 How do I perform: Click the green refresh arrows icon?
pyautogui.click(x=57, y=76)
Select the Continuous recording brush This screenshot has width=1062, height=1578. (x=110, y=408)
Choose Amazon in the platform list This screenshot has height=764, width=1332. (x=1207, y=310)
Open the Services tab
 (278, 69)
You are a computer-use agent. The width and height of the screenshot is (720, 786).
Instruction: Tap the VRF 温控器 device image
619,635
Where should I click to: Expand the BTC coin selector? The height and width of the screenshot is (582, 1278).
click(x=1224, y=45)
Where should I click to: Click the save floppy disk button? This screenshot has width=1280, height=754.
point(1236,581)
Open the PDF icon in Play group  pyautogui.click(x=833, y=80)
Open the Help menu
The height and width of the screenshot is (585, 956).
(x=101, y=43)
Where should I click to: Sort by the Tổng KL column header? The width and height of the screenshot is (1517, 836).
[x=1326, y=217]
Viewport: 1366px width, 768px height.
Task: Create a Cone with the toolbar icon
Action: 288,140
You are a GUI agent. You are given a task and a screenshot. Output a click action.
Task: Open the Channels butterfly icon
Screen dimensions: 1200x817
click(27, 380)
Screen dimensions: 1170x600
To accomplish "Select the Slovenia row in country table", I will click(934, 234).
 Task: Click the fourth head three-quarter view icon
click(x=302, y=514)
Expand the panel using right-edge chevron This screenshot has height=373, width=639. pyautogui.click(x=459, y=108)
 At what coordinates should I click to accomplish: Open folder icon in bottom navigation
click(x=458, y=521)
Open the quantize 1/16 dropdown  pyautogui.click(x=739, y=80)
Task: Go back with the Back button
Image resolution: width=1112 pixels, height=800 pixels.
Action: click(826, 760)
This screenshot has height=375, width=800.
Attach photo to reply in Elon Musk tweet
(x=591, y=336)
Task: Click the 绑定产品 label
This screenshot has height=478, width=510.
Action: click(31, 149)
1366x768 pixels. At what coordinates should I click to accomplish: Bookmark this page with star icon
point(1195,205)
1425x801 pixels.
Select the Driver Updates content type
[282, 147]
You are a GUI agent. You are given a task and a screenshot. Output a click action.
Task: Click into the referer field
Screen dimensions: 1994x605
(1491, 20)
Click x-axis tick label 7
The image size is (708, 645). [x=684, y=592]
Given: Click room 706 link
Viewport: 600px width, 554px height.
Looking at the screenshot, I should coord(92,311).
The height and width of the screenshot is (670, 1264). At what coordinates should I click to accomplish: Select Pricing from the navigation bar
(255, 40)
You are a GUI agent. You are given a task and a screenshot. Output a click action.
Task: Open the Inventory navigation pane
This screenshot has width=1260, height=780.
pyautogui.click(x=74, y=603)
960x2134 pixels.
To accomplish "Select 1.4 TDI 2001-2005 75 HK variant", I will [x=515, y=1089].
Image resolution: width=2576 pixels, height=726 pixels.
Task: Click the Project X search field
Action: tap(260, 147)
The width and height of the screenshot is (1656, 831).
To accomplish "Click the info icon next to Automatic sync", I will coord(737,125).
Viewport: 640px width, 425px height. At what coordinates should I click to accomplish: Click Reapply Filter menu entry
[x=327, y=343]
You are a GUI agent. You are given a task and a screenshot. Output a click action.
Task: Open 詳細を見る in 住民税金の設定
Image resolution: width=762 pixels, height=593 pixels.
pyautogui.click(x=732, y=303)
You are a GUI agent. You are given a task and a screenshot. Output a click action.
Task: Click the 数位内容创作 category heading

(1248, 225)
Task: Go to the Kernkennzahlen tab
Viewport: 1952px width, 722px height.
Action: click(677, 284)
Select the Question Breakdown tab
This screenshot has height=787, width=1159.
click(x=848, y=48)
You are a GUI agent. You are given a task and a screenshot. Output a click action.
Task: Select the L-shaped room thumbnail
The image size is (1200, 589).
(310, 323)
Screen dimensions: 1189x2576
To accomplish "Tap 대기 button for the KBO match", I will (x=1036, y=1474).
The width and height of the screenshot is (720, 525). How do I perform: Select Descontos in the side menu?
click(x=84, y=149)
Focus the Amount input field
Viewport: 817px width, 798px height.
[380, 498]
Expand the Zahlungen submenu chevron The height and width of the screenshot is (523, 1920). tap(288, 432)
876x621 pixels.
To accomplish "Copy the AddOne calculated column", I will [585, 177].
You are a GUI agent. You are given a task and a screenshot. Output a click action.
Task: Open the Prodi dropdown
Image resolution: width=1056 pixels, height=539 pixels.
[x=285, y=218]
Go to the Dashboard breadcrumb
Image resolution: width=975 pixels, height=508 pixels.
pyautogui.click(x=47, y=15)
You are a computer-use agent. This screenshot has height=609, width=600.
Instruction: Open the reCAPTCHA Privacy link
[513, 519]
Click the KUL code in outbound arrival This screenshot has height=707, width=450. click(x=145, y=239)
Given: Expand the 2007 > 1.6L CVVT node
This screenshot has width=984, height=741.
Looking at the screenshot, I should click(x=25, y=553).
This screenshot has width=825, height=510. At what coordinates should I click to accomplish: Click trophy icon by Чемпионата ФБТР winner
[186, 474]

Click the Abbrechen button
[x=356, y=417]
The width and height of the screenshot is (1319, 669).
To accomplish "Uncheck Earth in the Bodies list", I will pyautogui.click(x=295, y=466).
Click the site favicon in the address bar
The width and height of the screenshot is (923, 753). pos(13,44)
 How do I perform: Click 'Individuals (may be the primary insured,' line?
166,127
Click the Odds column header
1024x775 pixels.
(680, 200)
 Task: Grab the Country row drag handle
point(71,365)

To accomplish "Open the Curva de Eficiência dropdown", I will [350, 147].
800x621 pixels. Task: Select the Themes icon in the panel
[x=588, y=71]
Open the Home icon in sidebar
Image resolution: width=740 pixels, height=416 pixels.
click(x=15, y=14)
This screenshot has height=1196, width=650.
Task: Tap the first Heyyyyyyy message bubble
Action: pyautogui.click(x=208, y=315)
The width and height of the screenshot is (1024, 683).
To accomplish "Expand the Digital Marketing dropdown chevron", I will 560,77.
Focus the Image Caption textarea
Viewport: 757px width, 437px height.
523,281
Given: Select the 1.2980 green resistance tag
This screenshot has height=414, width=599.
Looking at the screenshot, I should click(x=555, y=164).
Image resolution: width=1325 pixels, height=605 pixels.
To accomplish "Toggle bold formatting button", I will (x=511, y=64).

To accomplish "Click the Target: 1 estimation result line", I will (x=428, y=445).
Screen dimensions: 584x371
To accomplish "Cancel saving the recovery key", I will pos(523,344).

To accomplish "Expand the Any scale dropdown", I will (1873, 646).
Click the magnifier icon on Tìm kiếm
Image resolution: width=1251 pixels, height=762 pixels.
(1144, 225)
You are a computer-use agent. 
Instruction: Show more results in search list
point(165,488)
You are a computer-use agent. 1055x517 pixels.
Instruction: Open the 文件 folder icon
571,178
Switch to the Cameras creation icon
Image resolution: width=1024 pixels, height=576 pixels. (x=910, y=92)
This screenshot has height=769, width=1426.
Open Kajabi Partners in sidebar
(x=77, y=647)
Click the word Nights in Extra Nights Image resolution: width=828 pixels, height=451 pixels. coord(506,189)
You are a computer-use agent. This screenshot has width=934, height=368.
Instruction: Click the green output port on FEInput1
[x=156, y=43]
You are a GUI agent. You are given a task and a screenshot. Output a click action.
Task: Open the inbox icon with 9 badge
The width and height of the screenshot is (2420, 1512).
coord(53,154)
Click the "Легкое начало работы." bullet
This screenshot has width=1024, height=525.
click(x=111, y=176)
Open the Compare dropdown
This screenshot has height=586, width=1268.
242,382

INSTRUCTIONS FOR THE TASK
Line by line, retype the records with no changes.

EXERCISE ANSWER
 How do I perform: Click the green refresh arrows icon?
pyautogui.click(x=57, y=76)
Select the Continuous recording brush This screenshot has width=1062, height=1578. (x=110, y=408)
Choose Amazon in the platform list This screenshot has height=764, width=1332. (x=1207, y=310)
Open the Services tab
 (278, 69)
You are a computer-use agent. The width and height of the screenshot is (720, 786).
Instruction: Tap the VRF 温控器 device image
619,635
Where should I click to: Expand the BTC coin selector? The height and width of the screenshot is (582, 1278).
click(x=1224, y=45)
Where should I click to: Click the save floppy disk button? This screenshot has width=1280, height=754.
point(1236,581)
Open the PDF icon in Play group  pyautogui.click(x=833, y=80)
Open the Help menu
The height and width of the screenshot is (585, 956).
(x=101, y=43)
Where should I click to: Sort by the Tổng KL column header? The width and height of the screenshot is (1517, 836).
[x=1326, y=217]
Viewport: 1366px width, 768px height.
Task: Create a Cone with the toolbar icon
Action: 288,140
You are a GUI agent. You are given a task and a screenshot. Output a click action.
Task: Open the Channels butterfly icon
Screen dimensions: 1200x817
click(27, 380)
Screen dimensions: 1170x600
To accomplish "Select the Slovenia row in country table", I will click(934, 234).
 Task: Click the fourth head three-quarter view icon
click(x=302, y=514)
Expand the panel using right-edge chevron This screenshot has height=373, width=639. pyautogui.click(x=459, y=108)
 At what coordinates should I click to accomplish: Open folder icon in bottom navigation
click(x=458, y=521)
Open the quantize 1/16 dropdown  pyautogui.click(x=739, y=80)
Task: Go back with the Back button
Image resolution: width=1112 pixels, height=800 pixels.
Action: click(826, 760)
This screenshot has height=375, width=800.
Attach photo to reply in Elon Musk tweet
(x=591, y=336)
Task: Click the 绑定产品 label
This screenshot has height=478, width=510.
Action: click(31, 149)
1366x768 pixels. At what coordinates should I click to accomplish: Bookmark this page with star icon
point(1195,205)
1425x801 pixels.
Select the Driver Updates content type
[282, 147]
You are a GUI agent. You are given a task and a screenshot. Output a click action.
Task: Click into the referer field
Screen dimensions: 1994x605
(1491, 20)
Click x-axis tick label 7
The image size is (708, 645). [x=684, y=592]
Given: Click room 706 link
Viewport: 600px width, 554px height.
Looking at the screenshot, I should coord(92,311).
The height and width of the screenshot is (670, 1264). At what coordinates should I click to accomplish: Select Pricing from the navigation bar
(255, 40)
You are a GUI agent. You are given a task and a screenshot. Output a click action.
Task: Open the Inventory navigation pane
This screenshot has width=1260, height=780.
pyautogui.click(x=74, y=603)
960x2134 pixels.
To accomplish "Select 1.4 TDI 2001-2005 75 HK variant", I will [x=515, y=1089].
Image resolution: width=2576 pixels, height=726 pixels.
Task: Click the Project X search field
Action: tap(260, 147)
The width and height of the screenshot is (1656, 831).
To accomplish "Click the info icon next to Automatic sync", I will coord(737,125).
Viewport: 640px width, 425px height. At what coordinates should I click to accomplish: Click Reapply Filter menu entry
[x=327, y=343]
You are a GUI agent. You are given a task and a screenshot. Output a click action.
Task: Open 詳細を見る in 住民税金の設定
Image resolution: width=762 pixels, height=593 pixels.
pyautogui.click(x=732, y=303)
You are a GUI agent. You are given a task and a screenshot. Output a click action.
Task: Click the 数位内容创作 category heading

(1248, 225)
Task: Go to the Kernkennzahlen tab
Viewport: 1952px width, 722px height.
Action: click(677, 284)
Select the Question Breakdown tab
This screenshot has height=787, width=1159.
click(x=848, y=48)
You are a GUI agent. You are given a task and a screenshot. Output a click action.
Task: Select the L-shaped room thumbnail
The image size is (1200, 589).
(310, 323)
Screen dimensions: 1189x2576
To accomplish "Tap 대기 button for the KBO match", I will (x=1036, y=1474).
The width and height of the screenshot is (720, 525). How do I perform: Select Descontos in the side menu?
click(x=84, y=149)
Focus the Amount input field
Viewport: 817px width, 798px height.
[380, 498]
Expand the Zahlungen submenu chevron The height and width of the screenshot is (523, 1920). tap(288, 432)
876x621 pixels.
To accomplish "Copy the AddOne calculated column", I will [585, 177].
You are a GUI agent. You are given a task and a screenshot. Output a click action.
Task: Open the Prodi dropdown
Image resolution: width=1056 pixels, height=539 pixels.
[x=285, y=218]
Go to the Dashboard breadcrumb
Image resolution: width=975 pixels, height=508 pixels.
pyautogui.click(x=47, y=15)
You are a computer-use agent. This screenshot has height=609, width=600.
Instruction: Open the reCAPTCHA Privacy link
[513, 519]
Click the KUL code in outbound arrival This screenshot has height=707, width=450. click(x=145, y=239)
Given: Expand the 2007 > 1.6L CVVT node
This screenshot has width=984, height=741.
Looking at the screenshot, I should click(x=25, y=553).
This screenshot has width=825, height=510. At what coordinates should I click to accomplish: Click trophy icon by Чемпионата ФБТР winner
[186, 474]

Click the Abbrechen button
[x=356, y=417]
The width and height of the screenshot is (1319, 669).
To accomplish "Uncheck Earth in the Bodies list", I will pyautogui.click(x=295, y=466).
Click the site favicon in the address bar
The width and height of the screenshot is (923, 753). pos(13,44)
 How do I perform: Click 'Individuals (may be the primary insured,' line?
166,127
Click the Odds column header
1024x775 pixels.
(680, 200)
 Task: Grab the Country row drag handle
point(71,365)

To accomplish "Open the Curva de Eficiência dropdown", I will [350, 147].
800x621 pixels. Task: Select the Themes icon in the panel
[x=588, y=71]
Open the Home icon in sidebar
Image resolution: width=740 pixels, height=416 pixels.
click(x=15, y=14)
This screenshot has height=1196, width=650.
Task: Tap the first Heyyyyyyy message bubble
Action: pyautogui.click(x=208, y=315)
The width and height of the screenshot is (1024, 683).
To accomplish "Expand the Digital Marketing dropdown chevron", I will 560,77.
Focus the Image Caption textarea
Viewport: 757px width, 437px height.
523,281
Given: Select the 1.2980 green resistance tag
This screenshot has height=414, width=599.
Looking at the screenshot, I should click(x=555, y=164).
Image resolution: width=1325 pixels, height=605 pixels.
To accomplish "Toggle bold formatting button", I will (x=511, y=64).

To accomplish "Click the Target: 1 estimation result line", I will (x=428, y=445).
Screen dimensions: 584x371
To accomplish "Cancel saving the recovery key", I will pos(523,344).

To accomplish "Expand the Any scale dropdown", I will (1873, 646).
Click the magnifier icon on Tìm kiếm
Image resolution: width=1251 pixels, height=762 pixels.
(1144, 225)
You are a computer-use agent. 
Instruction: Show more results in search list
point(165,488)
You are a computer-use agent. 1055x517 pixels.
Instruction: Open the 文件 folder icon
571,178
Switch to the Cameras creation icon
Image resolution: width=1024 pixels, height=576 pixels. (x=910, y=92)
This screenshot has height=769, width=1426.
Open Kajabi Partners in sidebar
(x=77, y=647)
Click the word Nights in Extra Nights Image resolution: width=828 pixels, height=451 pixels. coord(506,189)
You are a computer-use agent. This screenshot has width=934, height=368.
Instruction: Click the green output port on FEInput1
[x=156, y=43]
You are a GUI agent. You are given a task and a screenshot. Output a click action.
Task: Open the inbox icon with 9 badge
The width and height of the screenshot is (2420, 1512).
coord(53,154)
Click the "Легкое начало работы." bullet
This screenshot has width=1024, height=525.
click(x=111, y=176)
Open the Compare dropdown
This screenshot has height=586, width=1268.
242,382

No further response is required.